Johnson’s path — from foster youth, to foster parent and then caseworker — is pretty rare. But some child welfare veterans foresee a sharp increase in former foster youth in positions of leadership.
“I predict that we are about to see a generational shift, a wave of alumni influence in various leadership capacities in the foster care system,” said Hank Marotske, a former foster youth, in an op-ed for the magazine Foster Focus. Marotske is the director of development for PATH Inc., a multi-state provider of treatment foster care.
When he set out to join DCFS, Johnson had to give up his role as a foster parent to prevent conflict of interest, but his former foster kids continue to rely on him. Many have come back to live with him at various times as adults — one has been living at Johnson’s house for the past six years, and his girlfriend lives there, too — and Johnson couldn’t be more thrilled about his new set up.
“I had a house full for 14 years,” he says. “That empty nest syndrome is real!”
Johnson’s baby sister also lives with him, along with her son. When Johnson was a teen, she’d been sent to live with her father’s family in Boston. The two lost contact for nearly 30 years, but were reunited after Johnson hired a private detective to track her down.
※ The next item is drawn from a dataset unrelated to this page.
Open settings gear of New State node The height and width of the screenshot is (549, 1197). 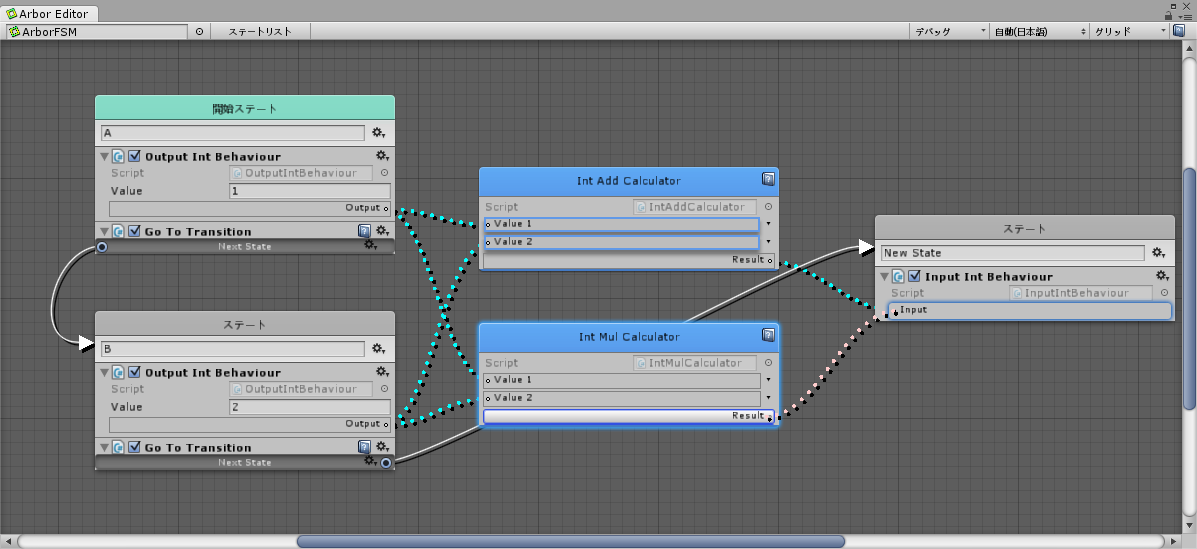pyautogui.click(x=1159, y=253)

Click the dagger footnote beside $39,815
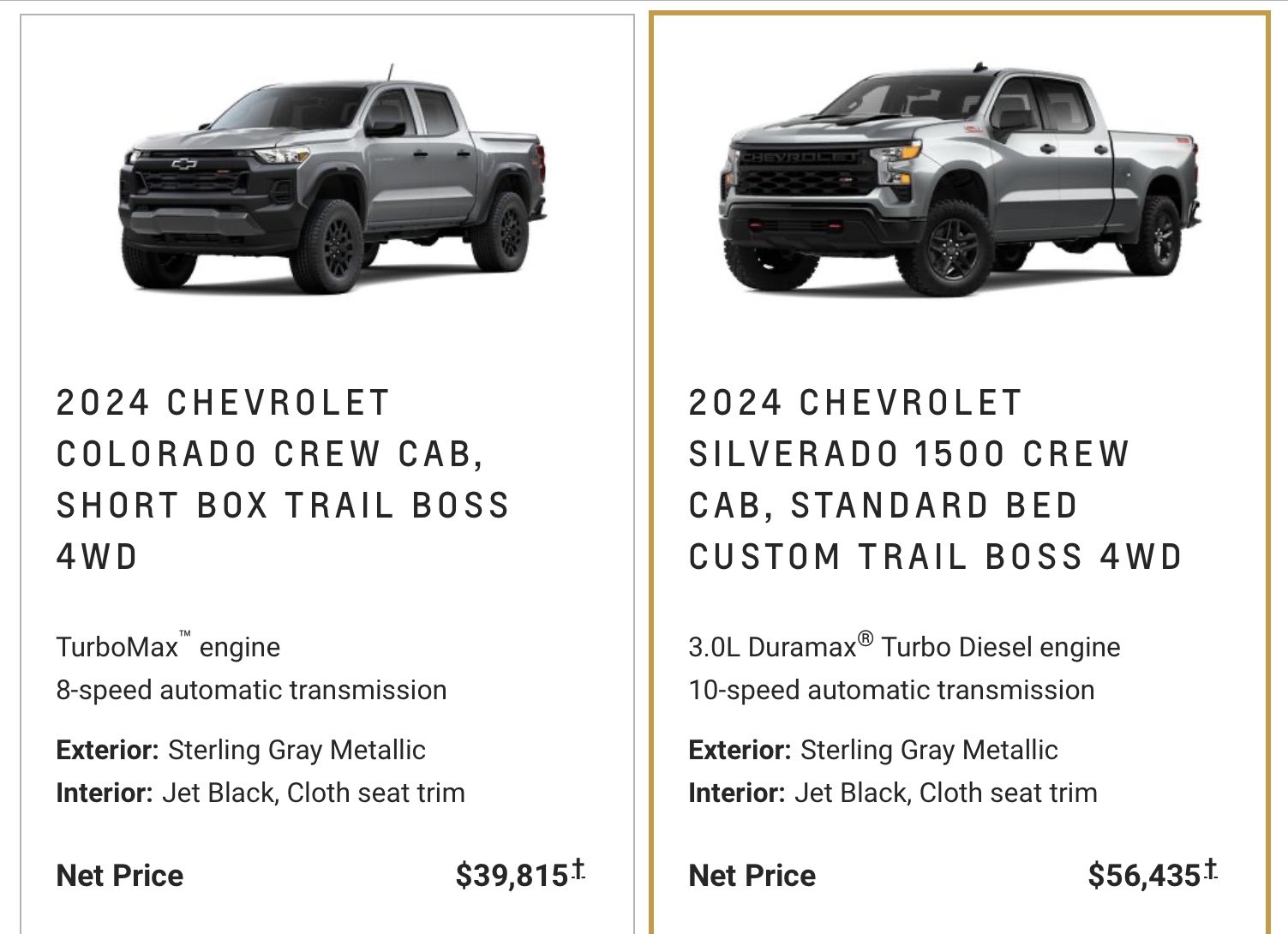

Johnson’s younger brother had gone to live with his father, too, instead of entering foster care. “He got caught up in gang-banging,” Johnson says.
His brother was killed by L.A. Police Department officers in 2011. He had been unarmed, but on drugs, when police fatally used a Taser against him, Johnson said.
Hayden, who Johnson now refers to as his godmother, bursts with pride for what he’s made of his life. Between the career he excels at to the open, welcoming home he’s built and the nebulous family who depends on him — she loves to brag on his accomplishments.
“For a kid that was abandoned, he just went on. He didn’t look back at that,” Hayden says.